START INPUT FOR THIS TASK
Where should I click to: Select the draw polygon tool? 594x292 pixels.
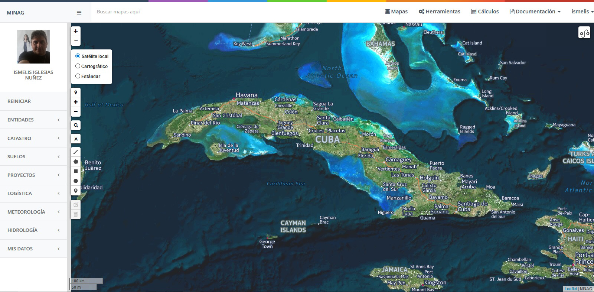tap(76, 162)
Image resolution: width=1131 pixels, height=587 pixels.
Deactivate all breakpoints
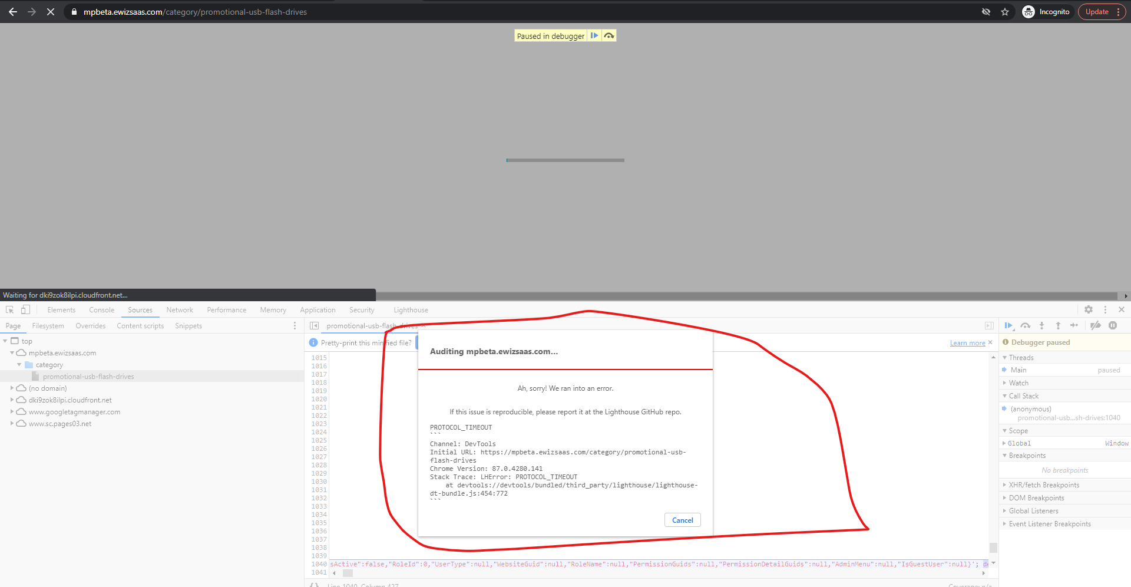click(x=1095, y=325)
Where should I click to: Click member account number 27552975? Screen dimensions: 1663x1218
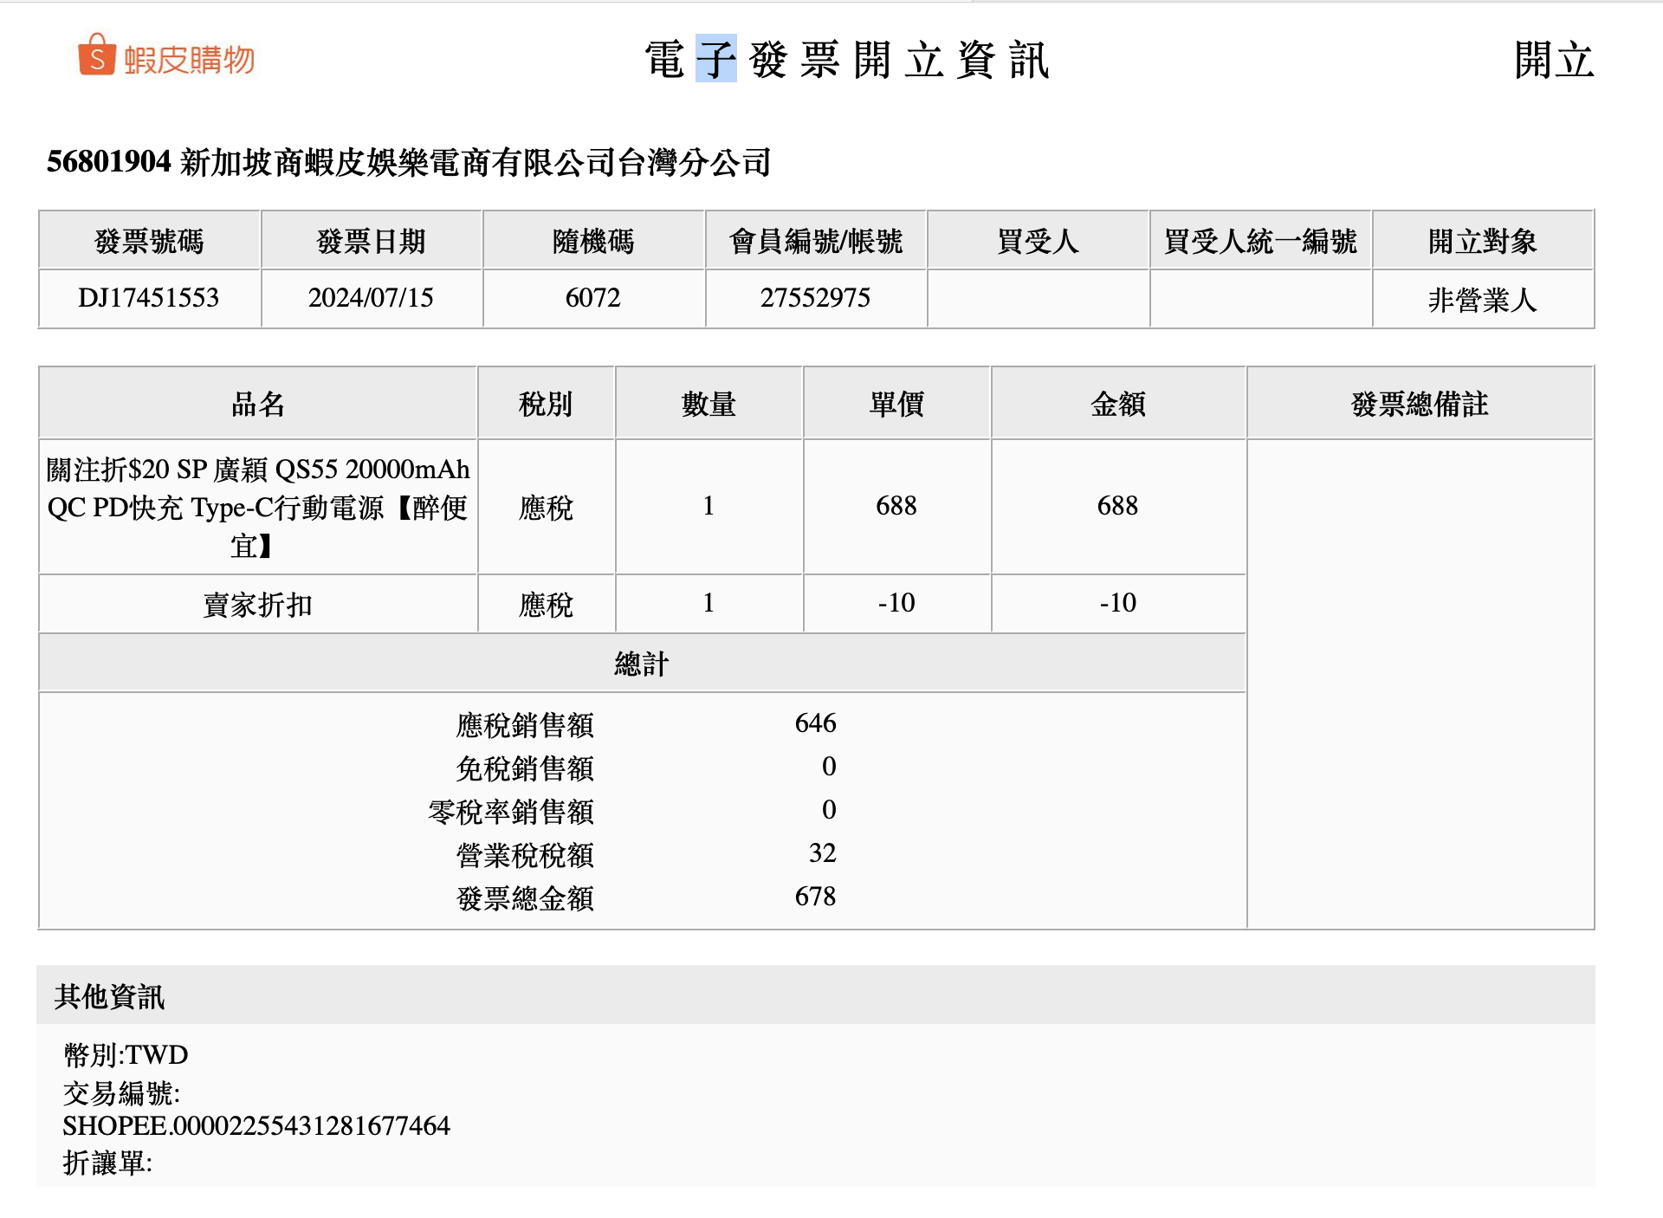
END INPUT FOR THIS TASK
▶ [WHAT IS REQUIRED] Count the lines in the items above that contain the word "Where", and give only that number.

▶ [TASK RESPONSE] 2